Activation function: The sum of the weighted inputs is passed through an activation function, which determines the neuron's output based on the input. Common activation functions include sigmoid, tanh, ReLU, and Leky ReLU.
Summation function: The weighted inputs are summed together, typically using a linear operation like addition.
As each neuron predicts a simple function, multiple neurons can predict more complex functions. The functions each neuron predicts are summed together. If we want to approximate the function f(x)=x^2
with a neural network with two neurons and a ReLU activation function we could do this like shown in the diagram below. The input signal is a linear function of the form f(x) = x
. This function is first run through the weight matrices of the neurons. The first neuron doesn't change the input signal, which means the matrix multiplied with the input signal is the identity matrix. The second neuron rotates the input signal by 180° which can be done using a rotation matrix. Both signals are then run through the ReLU activation functions which eliminates all negative values and maps them to zero. Finally we sum both functions and get an approximation of a parabola. This does not exactly look like the true function, but it is the closest approximation we can get with two neurons.

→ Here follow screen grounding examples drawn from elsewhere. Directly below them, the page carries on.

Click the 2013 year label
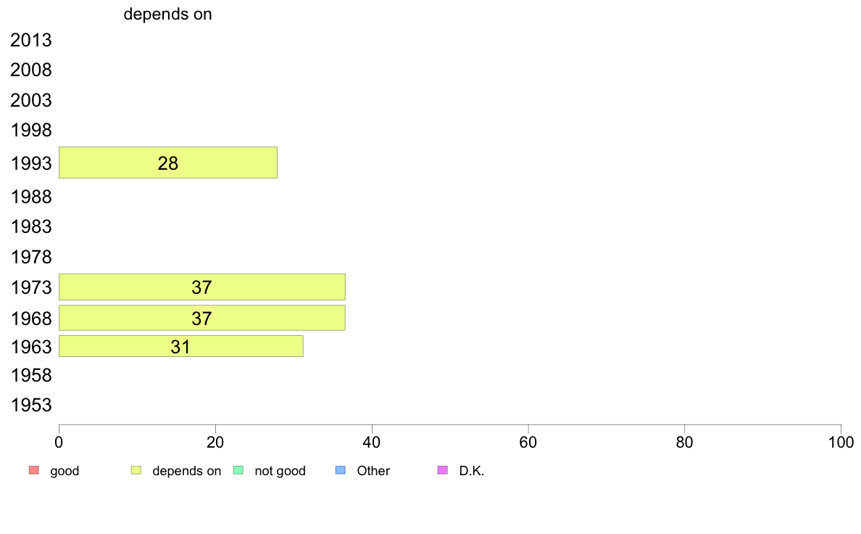861x534 pixels. click(30, 40)
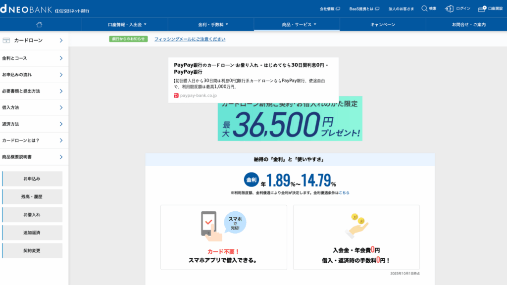Open the 商品・サービス dropdown menu
Viewport: 507px width, 285px height.
point(297,23)
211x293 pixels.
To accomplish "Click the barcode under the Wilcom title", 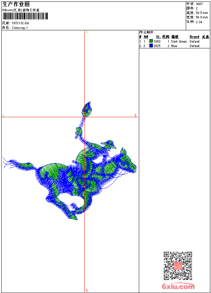I will pyautogui.click(x=25, y=16).
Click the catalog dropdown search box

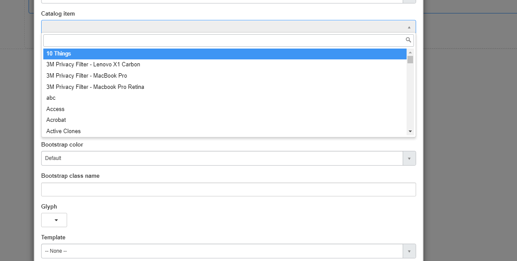(216, 39)
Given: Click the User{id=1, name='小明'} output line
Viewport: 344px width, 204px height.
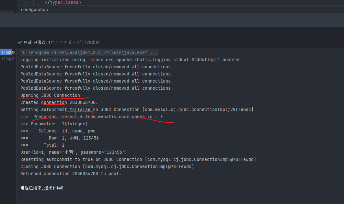Looking at the screenshot, I should 74,152.
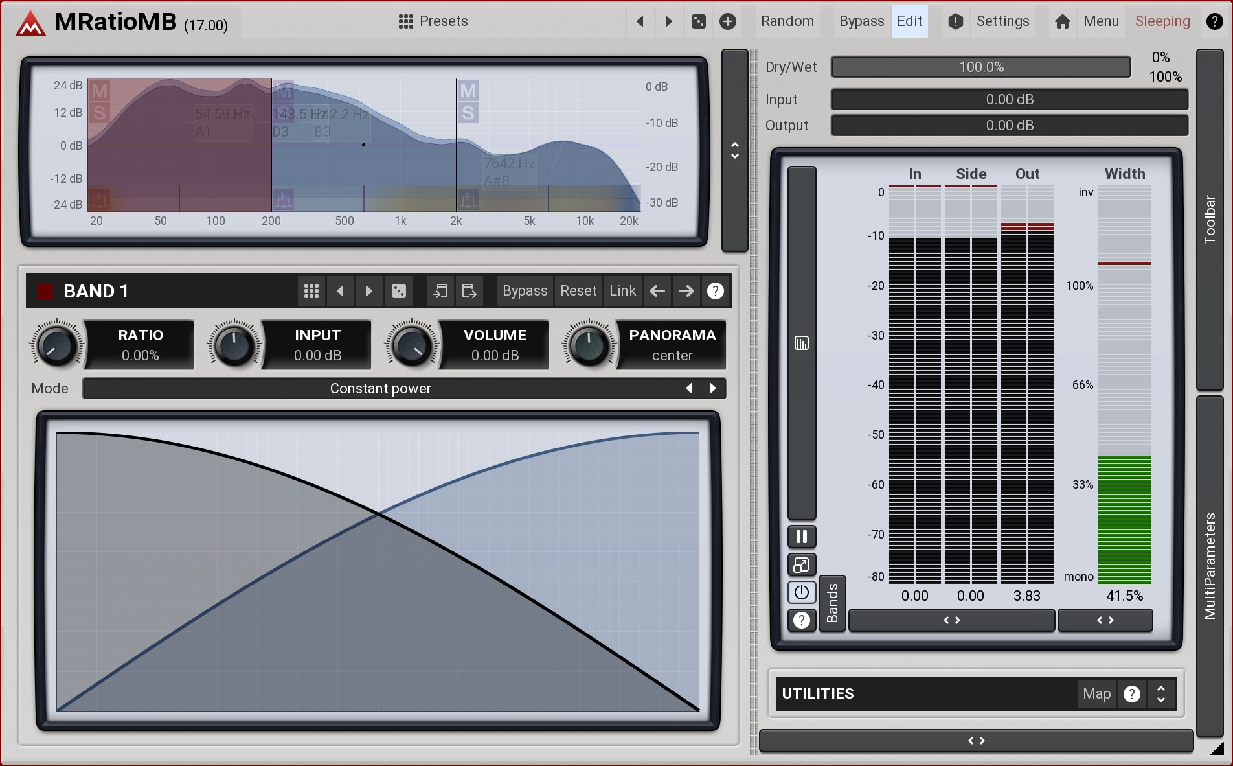
Task: Click Band 1 copy settings icon
Action: pyautogui.click(x=440, y=291)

The approximation we achieved with two neurons doesn't look like a parabola. We want to get a more accurate approximation. This can be done by increasing the number of neurons. The number of neurons is increased to four. The first added neuron translates the input signal by 2 on the x-axis and then runs the translated funcition through a ReLU activation function. The other added neuron translates the input signal by -2 on the x-axis and also runs this signal through a ReLU activation function. When we sum all of these four functions created by the neurons we get a resulting function that looks more like a parabola.
Let's build a more complex network with multiple layers to approximate the sigmoid function. The first layer of neurons works exactly like in our previous example. It has two neurons and outputs an approximation of a parabola. This parabola is then the input signal of the second layer of neurons. You see a fundamental concept of deep neural networks here. The second layer get's a more complex input signal as the first layer of neurons. Each layer of neurons adds more complexity to the input signals. The first neuron of the second layer reflects the parabola approximation on the x-axis and translates it to the right. The second neuron of the second layer translates the parabola approximation to the left. The third layer (which has no activation functions as you see in the diagram) takes the parabola approximation that has been translated to the right and reflects it on the x-axis. The other parabola that was translated to the left isn't changed. It then sums both functions and the result is a function that looks like logistic function
We have seen that neural networks are basically function approximators where each neuron learns a simple function. All learned functions of the neurons are then summed together and fed to the next layer of neurons. Each layer can add more complexity to the resulting function which makes it possible for neural networks to learn very complex patterns. Here is a video that explains why neural networks (almost) can learn anything:
But how do we find the best parameters alias the best transformation operators for our neural networks? As neural networks size grows it get's impossible to try all combination of parameters or even design the operators by hand. There has to be a better solution, and this solution is an algorithm named Gradient Descent. We will have a look at this algorithm in the next lesson.